Dragon Warrior VII is akin to a chain of adventuring vignettes. Our heroes venture from island to solitary island, where they will solve a riddle or overthrow a monster and, in doing so, bring the island into synch with the rest of the world. Their rewards come as puzzle pieces necessary to access the next island.
Experience with previous games in the series is unnecessary; Dragon Warrior tales are told in trilogies, with the seventh installment marking the beginning of a new epic. Veterans of the series will recognize familiar spells, monsters, and the modus operandi for staples such as item management and game saving.
The battle system does not employ any gimmicks found in more modern RPGs. Players input commands using a menu system, then watch as heroes and monsters exchange blows turn-by-turn. General strategies can be automatically assigned to characters, helping novice players make wise battle decisions and saving time for veterans.

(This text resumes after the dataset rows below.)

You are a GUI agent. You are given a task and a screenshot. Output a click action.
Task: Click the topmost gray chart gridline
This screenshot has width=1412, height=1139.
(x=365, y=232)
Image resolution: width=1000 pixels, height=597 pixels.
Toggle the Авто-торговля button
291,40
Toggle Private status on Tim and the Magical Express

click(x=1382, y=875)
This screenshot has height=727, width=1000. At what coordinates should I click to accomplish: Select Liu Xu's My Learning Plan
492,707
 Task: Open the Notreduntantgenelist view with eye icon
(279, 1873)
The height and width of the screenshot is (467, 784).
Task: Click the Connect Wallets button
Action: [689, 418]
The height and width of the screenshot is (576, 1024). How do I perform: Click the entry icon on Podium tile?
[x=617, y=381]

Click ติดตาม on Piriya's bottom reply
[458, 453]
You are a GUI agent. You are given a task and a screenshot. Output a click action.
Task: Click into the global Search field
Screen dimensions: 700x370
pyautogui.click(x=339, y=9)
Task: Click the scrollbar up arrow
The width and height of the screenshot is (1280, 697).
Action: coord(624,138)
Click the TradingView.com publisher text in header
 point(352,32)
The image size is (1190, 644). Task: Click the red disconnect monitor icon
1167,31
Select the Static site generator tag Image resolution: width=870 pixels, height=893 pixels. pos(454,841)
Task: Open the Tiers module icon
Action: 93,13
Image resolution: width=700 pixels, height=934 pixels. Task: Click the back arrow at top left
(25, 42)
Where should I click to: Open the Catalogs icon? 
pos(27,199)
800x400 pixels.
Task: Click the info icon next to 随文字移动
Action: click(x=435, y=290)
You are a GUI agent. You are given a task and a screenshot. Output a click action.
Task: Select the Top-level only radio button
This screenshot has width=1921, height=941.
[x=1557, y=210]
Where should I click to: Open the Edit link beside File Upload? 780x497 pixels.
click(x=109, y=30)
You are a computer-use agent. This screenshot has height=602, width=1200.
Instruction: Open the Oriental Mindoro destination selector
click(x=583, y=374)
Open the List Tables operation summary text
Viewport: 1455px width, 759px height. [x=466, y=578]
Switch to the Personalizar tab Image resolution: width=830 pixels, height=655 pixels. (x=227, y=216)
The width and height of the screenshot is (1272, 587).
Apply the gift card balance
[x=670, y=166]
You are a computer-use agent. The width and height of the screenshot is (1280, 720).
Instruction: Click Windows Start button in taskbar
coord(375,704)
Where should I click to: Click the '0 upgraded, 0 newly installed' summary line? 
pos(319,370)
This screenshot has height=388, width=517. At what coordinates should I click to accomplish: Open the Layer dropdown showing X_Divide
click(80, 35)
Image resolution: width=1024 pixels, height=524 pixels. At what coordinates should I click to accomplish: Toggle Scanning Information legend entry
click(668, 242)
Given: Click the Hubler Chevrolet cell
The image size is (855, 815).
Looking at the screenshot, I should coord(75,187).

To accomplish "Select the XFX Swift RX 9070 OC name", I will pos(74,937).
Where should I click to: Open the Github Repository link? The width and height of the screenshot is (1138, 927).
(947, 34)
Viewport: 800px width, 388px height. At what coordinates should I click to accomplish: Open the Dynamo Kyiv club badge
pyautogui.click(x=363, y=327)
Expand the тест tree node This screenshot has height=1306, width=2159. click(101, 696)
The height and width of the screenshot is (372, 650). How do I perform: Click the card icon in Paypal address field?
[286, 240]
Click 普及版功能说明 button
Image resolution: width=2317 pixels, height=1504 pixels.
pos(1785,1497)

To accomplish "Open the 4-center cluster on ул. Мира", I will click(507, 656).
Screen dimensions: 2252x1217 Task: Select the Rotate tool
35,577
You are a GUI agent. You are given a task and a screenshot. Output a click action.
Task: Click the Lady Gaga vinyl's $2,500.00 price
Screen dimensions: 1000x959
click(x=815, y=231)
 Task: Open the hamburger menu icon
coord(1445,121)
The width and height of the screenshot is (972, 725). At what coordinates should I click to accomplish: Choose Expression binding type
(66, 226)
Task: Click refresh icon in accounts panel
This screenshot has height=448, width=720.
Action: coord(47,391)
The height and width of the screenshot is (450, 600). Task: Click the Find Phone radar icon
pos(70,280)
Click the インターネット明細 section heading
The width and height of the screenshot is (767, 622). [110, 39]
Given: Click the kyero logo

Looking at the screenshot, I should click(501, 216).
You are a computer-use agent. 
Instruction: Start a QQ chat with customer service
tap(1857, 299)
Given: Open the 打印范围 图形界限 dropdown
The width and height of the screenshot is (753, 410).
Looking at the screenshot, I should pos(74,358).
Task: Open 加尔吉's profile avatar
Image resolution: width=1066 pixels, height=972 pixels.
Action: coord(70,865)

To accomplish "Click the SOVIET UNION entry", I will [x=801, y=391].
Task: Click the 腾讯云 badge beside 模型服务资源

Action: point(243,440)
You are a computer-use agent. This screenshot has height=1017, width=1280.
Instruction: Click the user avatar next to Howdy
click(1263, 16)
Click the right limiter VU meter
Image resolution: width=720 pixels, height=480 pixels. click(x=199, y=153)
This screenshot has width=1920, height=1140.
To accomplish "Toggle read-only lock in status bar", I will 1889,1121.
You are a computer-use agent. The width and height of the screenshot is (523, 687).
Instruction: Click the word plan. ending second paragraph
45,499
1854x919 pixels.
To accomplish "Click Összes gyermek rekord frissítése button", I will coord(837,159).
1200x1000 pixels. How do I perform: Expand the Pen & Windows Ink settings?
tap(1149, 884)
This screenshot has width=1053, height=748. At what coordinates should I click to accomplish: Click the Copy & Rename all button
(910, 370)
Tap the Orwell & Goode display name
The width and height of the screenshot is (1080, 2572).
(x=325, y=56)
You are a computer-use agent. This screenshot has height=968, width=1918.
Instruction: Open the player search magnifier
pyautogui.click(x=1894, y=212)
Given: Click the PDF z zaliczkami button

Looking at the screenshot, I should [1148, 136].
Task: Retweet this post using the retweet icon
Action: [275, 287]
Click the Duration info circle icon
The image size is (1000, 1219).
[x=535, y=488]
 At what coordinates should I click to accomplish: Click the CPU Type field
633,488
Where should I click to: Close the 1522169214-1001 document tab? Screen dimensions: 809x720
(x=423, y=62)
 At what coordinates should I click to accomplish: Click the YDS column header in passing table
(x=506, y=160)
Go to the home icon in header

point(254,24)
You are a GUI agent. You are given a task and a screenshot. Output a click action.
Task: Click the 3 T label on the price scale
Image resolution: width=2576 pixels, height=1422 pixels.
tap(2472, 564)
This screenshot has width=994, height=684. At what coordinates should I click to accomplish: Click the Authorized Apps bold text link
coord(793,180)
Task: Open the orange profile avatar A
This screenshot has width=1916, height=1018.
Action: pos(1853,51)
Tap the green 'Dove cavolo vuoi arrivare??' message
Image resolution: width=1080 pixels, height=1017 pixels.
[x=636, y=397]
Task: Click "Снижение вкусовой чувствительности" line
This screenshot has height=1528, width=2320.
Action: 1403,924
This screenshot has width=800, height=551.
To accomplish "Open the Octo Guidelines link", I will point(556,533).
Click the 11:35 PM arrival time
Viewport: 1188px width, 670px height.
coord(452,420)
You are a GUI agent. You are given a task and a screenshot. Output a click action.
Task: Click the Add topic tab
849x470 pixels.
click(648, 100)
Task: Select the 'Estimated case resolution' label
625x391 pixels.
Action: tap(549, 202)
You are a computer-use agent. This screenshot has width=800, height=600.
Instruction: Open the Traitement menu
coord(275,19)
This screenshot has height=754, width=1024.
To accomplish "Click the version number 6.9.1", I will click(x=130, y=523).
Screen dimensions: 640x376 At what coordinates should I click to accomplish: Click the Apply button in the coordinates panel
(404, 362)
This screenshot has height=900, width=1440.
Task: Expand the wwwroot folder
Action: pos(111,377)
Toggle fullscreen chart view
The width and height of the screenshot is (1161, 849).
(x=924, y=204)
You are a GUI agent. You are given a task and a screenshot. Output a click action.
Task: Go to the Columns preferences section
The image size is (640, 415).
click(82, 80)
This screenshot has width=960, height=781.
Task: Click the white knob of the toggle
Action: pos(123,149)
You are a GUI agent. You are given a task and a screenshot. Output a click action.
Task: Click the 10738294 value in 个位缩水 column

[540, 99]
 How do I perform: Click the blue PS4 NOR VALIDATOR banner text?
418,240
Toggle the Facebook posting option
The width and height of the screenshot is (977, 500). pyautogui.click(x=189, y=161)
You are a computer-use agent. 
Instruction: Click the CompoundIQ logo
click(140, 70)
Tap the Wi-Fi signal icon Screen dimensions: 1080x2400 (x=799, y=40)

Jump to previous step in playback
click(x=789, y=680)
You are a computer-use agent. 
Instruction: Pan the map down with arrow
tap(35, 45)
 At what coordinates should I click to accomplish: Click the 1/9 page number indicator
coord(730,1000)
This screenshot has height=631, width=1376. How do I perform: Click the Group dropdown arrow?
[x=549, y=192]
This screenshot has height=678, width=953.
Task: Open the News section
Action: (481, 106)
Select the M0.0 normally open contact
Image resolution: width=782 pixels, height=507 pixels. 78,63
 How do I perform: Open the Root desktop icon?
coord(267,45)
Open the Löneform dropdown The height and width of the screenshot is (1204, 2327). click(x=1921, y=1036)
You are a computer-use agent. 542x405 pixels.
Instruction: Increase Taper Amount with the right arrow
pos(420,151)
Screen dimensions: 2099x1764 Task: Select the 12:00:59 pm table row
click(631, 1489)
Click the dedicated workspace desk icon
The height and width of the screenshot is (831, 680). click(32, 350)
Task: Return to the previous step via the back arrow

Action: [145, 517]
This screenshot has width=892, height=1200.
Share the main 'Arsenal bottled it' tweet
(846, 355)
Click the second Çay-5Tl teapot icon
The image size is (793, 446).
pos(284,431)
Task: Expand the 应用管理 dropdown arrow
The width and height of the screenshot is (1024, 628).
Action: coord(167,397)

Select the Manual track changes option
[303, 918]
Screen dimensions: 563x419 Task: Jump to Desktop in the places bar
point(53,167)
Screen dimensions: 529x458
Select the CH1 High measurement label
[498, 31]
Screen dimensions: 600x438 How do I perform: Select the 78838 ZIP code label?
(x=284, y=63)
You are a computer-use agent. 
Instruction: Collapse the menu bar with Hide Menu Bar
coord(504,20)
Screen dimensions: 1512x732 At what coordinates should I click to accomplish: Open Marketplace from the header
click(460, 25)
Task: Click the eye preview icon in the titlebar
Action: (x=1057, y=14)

Players will quickly become familiar with this battle system, as the ancient process of "levelling up" is required here. The game is paced such that you can't walk into a dungeon and expect to come out alive on your first try. Only by orbiting towns and clearing fields of minor enemies can enough gold be earned to outfit your party with the expensive equipment necessary to survive the next onslaught. This practice adds many hours to the game's length.
It sounds simple so far, but there are some fun gameplay enhancements. Characters can learn classes, such as thief, mage, or shepherd, in which they acquire both magic spells and innate skills. Players can also build their own town and populate it with unique citizens, record a monster compendium, even collect creatures into a zoo! These unique additions help elevate what otherwise may be a mundane quest.
As part of that quest, gamers encounter many townspeople and other figures. Their is no voice acting, but text-based conversations in which typos are rare yet glaring. Some characters have totally mismatched vocabularies, which I believe is intended to be humorous. It succeeds.
The soundtrack has not evolved as much as one might expect. It is perfectly appropriate for an RPG, at times reminiscent of Final Fantasy II — a great game, but one released a decade ago. And unlike that series, Dragon Warrior lacks many variations on previous tunes, updating familiar themes for the 32-bit system.
The graphics also recall simpler days. The characters are colorful, as are their enemies, who are swiftly animated in their attacks. Yet it's hard to explain the presence of occasionally pixelated backgrounds or blocky lighting effects that the PlayStation overcame years ago. The towns' and dungeons' 3D environments can also be cause for concern. By being fully rotatable, players are expected to view everything from many angles to find all doors, treasure chests, and people.
Enix may add to or subtract from their basic formula, but the core never changes. With so much experience behind this premise, Enix has mastered what has become the Dragon Warrior series. Nobody does this kind of RPG better, but there are better, more innovative kinds of RPGs. Gamers looking to explore one of the most finely-executed, most familiar RPGs ever can set sail with Dragon Warrior VII.